Of course the field of proactive sports medicine for horses has exploded over the last several decades, and with it a notion of what is "normal."
|Hand Grazing is good medicine too|
When I was competing as a junior, plenty of people were busy injecting hocks, but not much else. I suppose toward the end of my junior career it seemed like vets had suddenly discovered the stifle so maybe they were injecting stifles too... it was the weirdest trend ever.
I'm sure that observation is more certainly an oversimplification, but even for my friends who were competing at higher levels - the only real therapeutic treatments I saw were hock injections, stall rest and "nerving" (for navicular horses). My adolescent brain just didn't love the notion that without pokes and drugs and whatever else, horses weren't comfortable doing their job.
Then my focus shifted from my horses to the volleyball court and I quickly found myself in my orthopedic's office getting regular cortisone injections in order to keep my swinging arm, well, swinging. I was astounded how those handy little injections nixed the inflammation and pain and let me continue to enjoy doing what I did without causing myself harm.
I suppose that was the turning point for me. Realizing that somehow I was okay with maintenance for me, but not my horses. The cognitive dissonance didn't last long and, obviously I sing a different tune now.
What's interesting is that every time Prair has a treatment (injection, shockwave, whatever) I still hear that tiny voice in the back of my head going "you shouldn't have to work this hard for sound..." and I toss and turn a bit wondering if I'm pushing Prair's body to hard or too far and if really she needs a drastically different job description.

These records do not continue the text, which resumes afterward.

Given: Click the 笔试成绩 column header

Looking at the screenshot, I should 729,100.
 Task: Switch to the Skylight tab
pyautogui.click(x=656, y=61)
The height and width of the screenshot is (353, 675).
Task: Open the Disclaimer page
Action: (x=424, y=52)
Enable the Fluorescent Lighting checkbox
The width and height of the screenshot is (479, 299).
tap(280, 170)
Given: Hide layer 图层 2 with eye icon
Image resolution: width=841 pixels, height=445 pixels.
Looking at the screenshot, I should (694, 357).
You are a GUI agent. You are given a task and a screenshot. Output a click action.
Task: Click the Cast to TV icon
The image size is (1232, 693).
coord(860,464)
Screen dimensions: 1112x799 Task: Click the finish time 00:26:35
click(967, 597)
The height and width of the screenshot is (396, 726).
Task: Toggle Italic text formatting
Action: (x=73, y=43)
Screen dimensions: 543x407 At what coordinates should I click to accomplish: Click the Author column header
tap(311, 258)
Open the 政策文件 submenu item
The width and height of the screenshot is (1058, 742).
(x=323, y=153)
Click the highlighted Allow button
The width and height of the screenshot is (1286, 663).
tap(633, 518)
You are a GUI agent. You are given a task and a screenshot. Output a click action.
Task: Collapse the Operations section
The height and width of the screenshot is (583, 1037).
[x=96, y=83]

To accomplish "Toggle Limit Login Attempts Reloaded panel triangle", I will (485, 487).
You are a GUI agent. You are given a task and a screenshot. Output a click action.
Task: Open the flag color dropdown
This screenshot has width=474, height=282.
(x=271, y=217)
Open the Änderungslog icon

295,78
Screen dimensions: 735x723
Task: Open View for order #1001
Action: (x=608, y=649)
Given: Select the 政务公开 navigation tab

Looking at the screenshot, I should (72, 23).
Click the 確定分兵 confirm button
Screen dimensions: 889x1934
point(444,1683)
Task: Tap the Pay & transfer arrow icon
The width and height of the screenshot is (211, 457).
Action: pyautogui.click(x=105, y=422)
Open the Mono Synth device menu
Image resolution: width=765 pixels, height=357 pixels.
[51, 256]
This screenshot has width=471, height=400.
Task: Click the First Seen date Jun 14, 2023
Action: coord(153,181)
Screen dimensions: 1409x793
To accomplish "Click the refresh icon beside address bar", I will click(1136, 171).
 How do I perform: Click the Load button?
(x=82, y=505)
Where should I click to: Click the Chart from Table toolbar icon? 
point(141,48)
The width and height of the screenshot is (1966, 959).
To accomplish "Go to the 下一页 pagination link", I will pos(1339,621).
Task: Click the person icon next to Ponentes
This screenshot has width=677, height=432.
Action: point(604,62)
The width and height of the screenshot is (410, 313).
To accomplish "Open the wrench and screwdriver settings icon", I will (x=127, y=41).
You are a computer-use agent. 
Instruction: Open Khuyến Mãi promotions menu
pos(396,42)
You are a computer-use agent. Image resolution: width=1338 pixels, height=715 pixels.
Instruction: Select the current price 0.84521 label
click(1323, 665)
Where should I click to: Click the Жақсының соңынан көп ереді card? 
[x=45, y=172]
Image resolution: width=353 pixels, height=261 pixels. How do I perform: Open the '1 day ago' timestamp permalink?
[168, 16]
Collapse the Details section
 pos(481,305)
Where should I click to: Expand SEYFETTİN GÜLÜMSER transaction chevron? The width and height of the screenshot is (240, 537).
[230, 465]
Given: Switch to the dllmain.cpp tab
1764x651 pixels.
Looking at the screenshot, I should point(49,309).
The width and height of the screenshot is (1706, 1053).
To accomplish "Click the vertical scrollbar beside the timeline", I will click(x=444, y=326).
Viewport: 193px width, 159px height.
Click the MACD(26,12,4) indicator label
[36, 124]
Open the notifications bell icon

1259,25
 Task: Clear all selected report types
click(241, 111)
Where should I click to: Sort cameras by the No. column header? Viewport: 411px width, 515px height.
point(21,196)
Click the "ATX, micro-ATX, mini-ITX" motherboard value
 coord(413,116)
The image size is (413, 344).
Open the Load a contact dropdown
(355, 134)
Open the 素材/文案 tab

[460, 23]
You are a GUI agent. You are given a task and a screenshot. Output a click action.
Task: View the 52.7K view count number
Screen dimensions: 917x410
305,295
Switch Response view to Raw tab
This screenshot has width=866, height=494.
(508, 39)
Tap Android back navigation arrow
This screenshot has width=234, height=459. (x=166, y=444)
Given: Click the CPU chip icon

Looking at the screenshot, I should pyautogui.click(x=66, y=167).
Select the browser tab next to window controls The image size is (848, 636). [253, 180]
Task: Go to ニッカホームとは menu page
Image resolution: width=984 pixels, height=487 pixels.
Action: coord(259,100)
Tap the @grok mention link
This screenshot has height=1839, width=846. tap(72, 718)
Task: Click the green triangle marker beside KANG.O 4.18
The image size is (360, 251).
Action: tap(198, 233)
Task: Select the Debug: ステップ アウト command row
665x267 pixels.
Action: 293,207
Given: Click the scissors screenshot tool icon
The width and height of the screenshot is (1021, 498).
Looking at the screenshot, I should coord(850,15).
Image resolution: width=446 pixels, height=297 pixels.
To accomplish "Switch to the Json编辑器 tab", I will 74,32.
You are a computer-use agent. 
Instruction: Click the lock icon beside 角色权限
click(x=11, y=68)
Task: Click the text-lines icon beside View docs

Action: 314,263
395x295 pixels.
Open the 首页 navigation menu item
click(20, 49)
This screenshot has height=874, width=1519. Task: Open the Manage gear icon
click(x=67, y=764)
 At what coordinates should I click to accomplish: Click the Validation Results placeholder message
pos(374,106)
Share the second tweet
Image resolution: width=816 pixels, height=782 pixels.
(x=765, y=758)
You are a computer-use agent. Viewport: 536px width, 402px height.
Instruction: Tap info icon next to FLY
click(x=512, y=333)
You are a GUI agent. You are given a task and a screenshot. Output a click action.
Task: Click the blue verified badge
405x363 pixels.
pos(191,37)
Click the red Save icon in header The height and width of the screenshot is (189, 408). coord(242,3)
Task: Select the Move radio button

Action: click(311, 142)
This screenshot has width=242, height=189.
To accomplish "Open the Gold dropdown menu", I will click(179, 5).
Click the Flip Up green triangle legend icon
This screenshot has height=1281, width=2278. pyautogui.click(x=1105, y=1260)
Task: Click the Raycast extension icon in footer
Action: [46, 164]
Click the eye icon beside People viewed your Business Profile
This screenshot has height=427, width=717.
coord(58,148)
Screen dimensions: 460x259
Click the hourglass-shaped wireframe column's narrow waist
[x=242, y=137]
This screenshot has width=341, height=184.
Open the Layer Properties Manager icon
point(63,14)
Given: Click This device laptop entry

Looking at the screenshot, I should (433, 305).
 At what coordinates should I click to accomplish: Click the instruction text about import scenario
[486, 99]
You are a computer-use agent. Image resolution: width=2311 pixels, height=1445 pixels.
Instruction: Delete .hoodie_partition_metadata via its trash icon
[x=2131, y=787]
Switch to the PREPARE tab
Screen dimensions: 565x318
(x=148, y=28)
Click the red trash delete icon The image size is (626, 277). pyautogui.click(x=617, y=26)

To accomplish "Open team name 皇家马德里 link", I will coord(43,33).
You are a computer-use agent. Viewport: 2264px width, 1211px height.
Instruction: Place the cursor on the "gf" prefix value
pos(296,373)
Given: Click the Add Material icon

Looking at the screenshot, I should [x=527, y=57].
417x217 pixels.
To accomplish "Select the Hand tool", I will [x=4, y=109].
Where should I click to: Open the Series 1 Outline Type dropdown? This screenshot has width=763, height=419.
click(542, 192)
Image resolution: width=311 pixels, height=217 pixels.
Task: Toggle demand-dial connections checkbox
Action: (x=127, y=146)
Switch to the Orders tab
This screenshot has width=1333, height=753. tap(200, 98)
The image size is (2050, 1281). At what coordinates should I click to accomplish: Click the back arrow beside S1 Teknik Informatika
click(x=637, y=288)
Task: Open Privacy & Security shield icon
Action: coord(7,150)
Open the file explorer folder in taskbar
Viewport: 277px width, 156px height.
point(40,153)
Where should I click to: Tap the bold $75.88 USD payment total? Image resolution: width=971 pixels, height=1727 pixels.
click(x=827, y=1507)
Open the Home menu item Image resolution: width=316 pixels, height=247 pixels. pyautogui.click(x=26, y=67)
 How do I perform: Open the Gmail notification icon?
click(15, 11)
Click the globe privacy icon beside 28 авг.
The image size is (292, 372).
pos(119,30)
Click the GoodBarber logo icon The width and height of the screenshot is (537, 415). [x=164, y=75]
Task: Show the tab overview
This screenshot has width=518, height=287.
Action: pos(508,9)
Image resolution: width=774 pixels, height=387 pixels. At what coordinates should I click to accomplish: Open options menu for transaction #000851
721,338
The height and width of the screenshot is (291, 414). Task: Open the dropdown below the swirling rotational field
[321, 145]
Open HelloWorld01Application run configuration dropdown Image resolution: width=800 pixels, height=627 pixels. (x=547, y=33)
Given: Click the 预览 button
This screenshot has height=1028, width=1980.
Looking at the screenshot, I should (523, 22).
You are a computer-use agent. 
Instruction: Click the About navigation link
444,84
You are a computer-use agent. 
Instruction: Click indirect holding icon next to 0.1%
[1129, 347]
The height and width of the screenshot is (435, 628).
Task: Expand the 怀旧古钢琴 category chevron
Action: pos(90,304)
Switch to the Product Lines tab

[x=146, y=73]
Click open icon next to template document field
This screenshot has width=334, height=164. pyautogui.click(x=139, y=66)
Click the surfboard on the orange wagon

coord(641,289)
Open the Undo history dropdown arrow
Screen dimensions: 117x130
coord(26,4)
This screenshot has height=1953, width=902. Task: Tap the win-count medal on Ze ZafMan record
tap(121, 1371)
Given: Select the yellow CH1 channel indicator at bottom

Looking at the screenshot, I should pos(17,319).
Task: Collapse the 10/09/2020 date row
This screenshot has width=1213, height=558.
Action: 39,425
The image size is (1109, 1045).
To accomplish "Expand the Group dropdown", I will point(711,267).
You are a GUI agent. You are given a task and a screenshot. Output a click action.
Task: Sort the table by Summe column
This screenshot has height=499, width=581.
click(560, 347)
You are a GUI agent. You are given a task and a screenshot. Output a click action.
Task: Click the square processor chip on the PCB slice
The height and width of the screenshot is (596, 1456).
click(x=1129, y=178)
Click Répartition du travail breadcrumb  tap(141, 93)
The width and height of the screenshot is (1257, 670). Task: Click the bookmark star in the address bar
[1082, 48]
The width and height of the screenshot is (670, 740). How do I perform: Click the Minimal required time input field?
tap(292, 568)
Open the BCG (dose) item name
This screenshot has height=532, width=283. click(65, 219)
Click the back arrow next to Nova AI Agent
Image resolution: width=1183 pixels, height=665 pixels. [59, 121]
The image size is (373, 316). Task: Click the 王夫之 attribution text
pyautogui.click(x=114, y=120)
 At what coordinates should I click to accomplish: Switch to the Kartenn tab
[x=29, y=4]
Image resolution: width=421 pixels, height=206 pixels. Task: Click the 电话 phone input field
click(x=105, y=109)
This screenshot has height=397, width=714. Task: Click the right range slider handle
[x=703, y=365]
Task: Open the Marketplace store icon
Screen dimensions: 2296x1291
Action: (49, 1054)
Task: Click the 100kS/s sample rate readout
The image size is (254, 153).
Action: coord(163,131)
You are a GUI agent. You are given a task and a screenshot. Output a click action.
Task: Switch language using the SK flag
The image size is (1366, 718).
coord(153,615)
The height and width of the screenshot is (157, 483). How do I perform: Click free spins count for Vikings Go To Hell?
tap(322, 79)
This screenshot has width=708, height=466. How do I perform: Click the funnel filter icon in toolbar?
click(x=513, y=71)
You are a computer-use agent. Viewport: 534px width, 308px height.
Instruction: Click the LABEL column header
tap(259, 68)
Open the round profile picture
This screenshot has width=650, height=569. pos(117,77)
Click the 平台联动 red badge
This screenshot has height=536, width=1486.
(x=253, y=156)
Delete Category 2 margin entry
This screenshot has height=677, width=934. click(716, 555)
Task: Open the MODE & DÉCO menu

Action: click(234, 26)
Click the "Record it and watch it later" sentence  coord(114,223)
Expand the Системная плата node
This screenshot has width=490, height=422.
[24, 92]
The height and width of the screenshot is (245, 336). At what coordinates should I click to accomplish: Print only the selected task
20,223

I usually tamp down these nagging worries with wine and the repetition that we're jumping 2'6" which is approximately 3" higher than her canter stride when we're working on the flat... And then - 5 days pass and we're clear to start work again and I get rides like this week where the mare is just Rock effing Solid. No teeth grinding, no spook, no anxiety, supple in her back, a canter like a metronome and brilliant, adjustable work over cavaletti and small fences.
It's then that I realize, that yes, the injections are worth it. Not so much for a more competitive performance, but for a happier, healthier horse capable of using her body correctly and freely - which ultimately is the most responsible thing I can do to protect her long term soundness.
So that is my new perspective on maintenance. It should be a tool that allows Prair to be comfortable while working correctly . Maintaining good, even muscling is what will keep her back healthy and supported for as long as possible. Preventing any odd compensations that invite atrophy or overuse is what I'm avoiding with her "maintenance."
But it most certainly is not a free pass to a higher level.
It's a fine line for sure - and maybe not always an easy one to see, but as long as I'm filtering my choices through what makes Prair stable, and not what gets me ribbons - I am doing right by her.